Plaintiff appeals from the judgment for defendant in a personal injury action tried without a jury.

The accident occurred on December 21, 1943, when plaintiff Delfina Bobbio fell down the stairs upon leaving the apartment of a friend whom she had been visiting. The apartment house located at 3030 Larkin Street, San Francisco, was owned by Stefano Bertone, defendant herein.

The complaint alleged defendant negligently and carelessly permitted the carpet put down and maintained by defendant as covering on the stairway to become so worn, defective and out of repair as to become dangerous to the lives of persons traversing the hallways, lobbies and stairway and that plaintiff “was caused to trip upon the defective carpet and was precipitated down the stair case” thereby suffering personal injuries.
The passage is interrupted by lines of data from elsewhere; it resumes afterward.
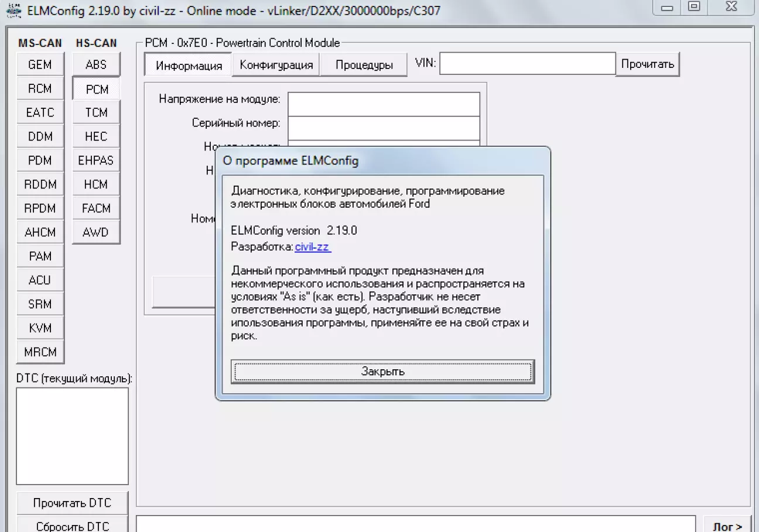Click the VIN input field
The width and height of the screenshot is (759, 532).
pos(527,64)
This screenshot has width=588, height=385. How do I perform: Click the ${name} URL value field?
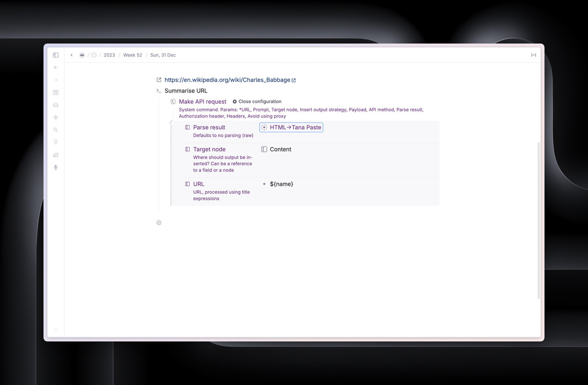(281, 184)
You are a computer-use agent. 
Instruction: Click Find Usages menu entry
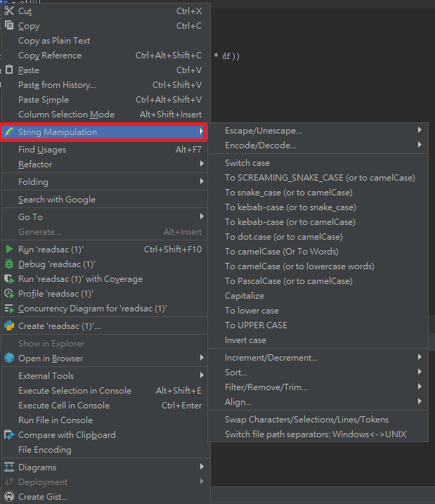click(42, 150)
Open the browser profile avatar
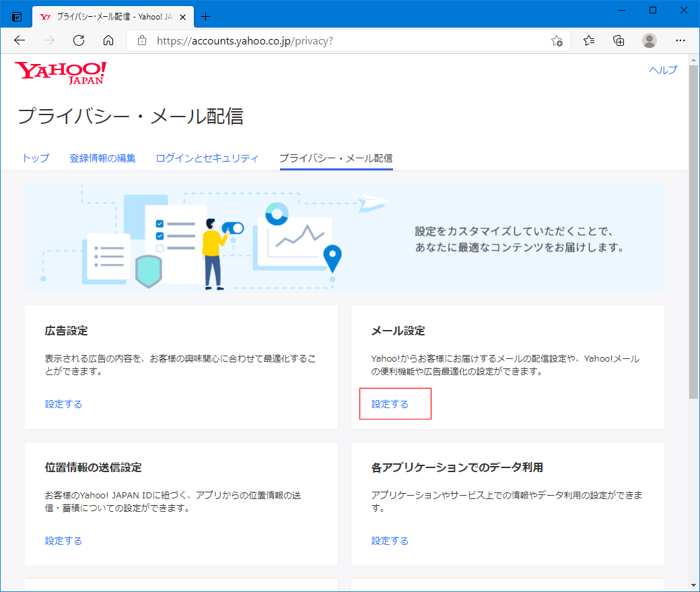 [650, 40]
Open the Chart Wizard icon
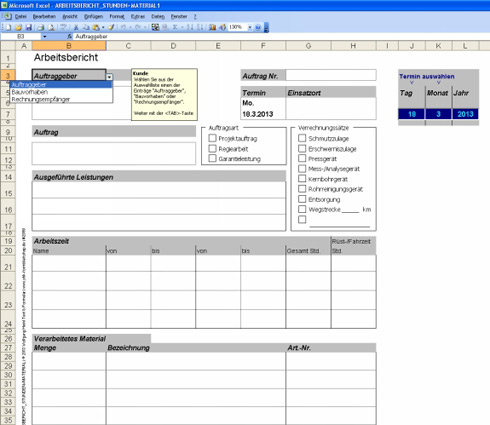The height and width of the screenshot is (425, 490). [x=212, y=27]
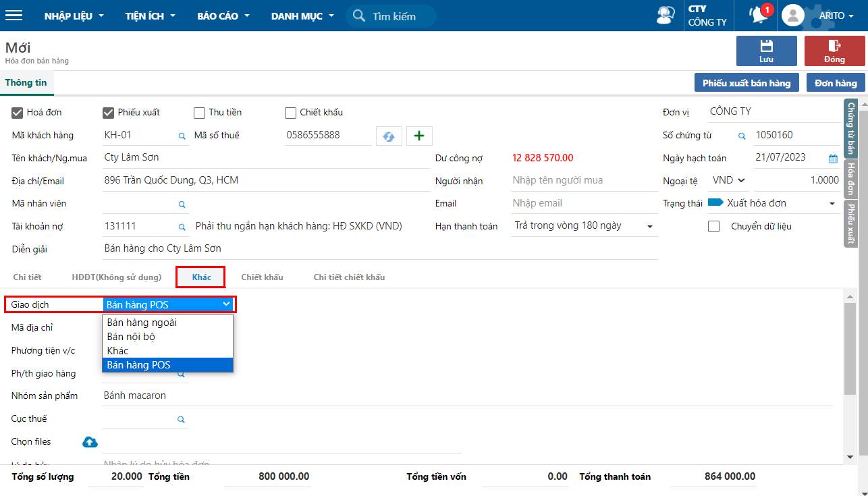The width and height of the screenshot is (868, 496).
Task: Open the BÁO CÁO menu
Action: pos(223,16)
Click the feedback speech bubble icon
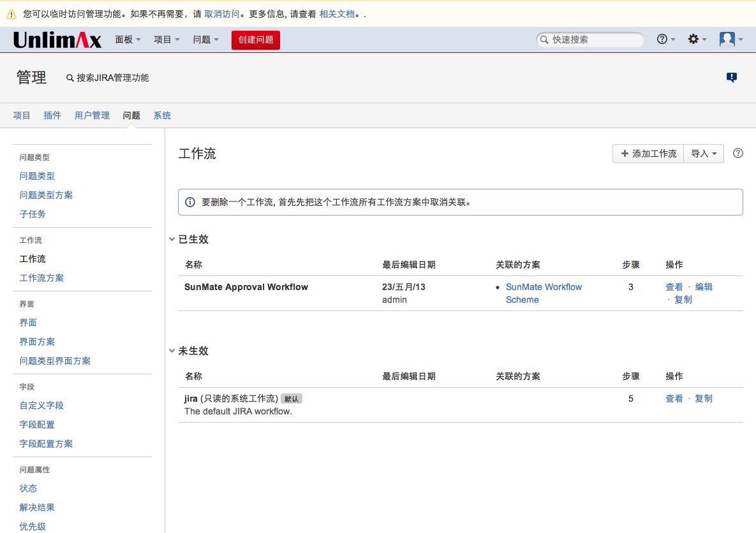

The trial court found: “That plaintiff’s said injuries were sustained while descending said steps when her foot missed a step as she was not looking forward but towards her left side and talking to said tenant. That plaintiff had been a frequent visitor to said apartment house and was familiar with said steps and was negligent and careless in descending same at the time of her said accident. That there was no defect in the carpet on said steps so as to constitute any negligence on the part of said defendant.” In accordance with the findings the trial court gave judgment that Delfina Bobbio take nothing by her complaint therein.

Appellant seeks a reversal of the judgment on the following grounds: (1) That the evidence was insufficient to justify the decision and judgment of the trial court. (2) That the *436trial court committed error in law in admitting into evidence other accidents occurring to plaintiff at other times or places than the time and place at issue. (3) That the decision is against law for the failure of the trial court to make findings upon material issues.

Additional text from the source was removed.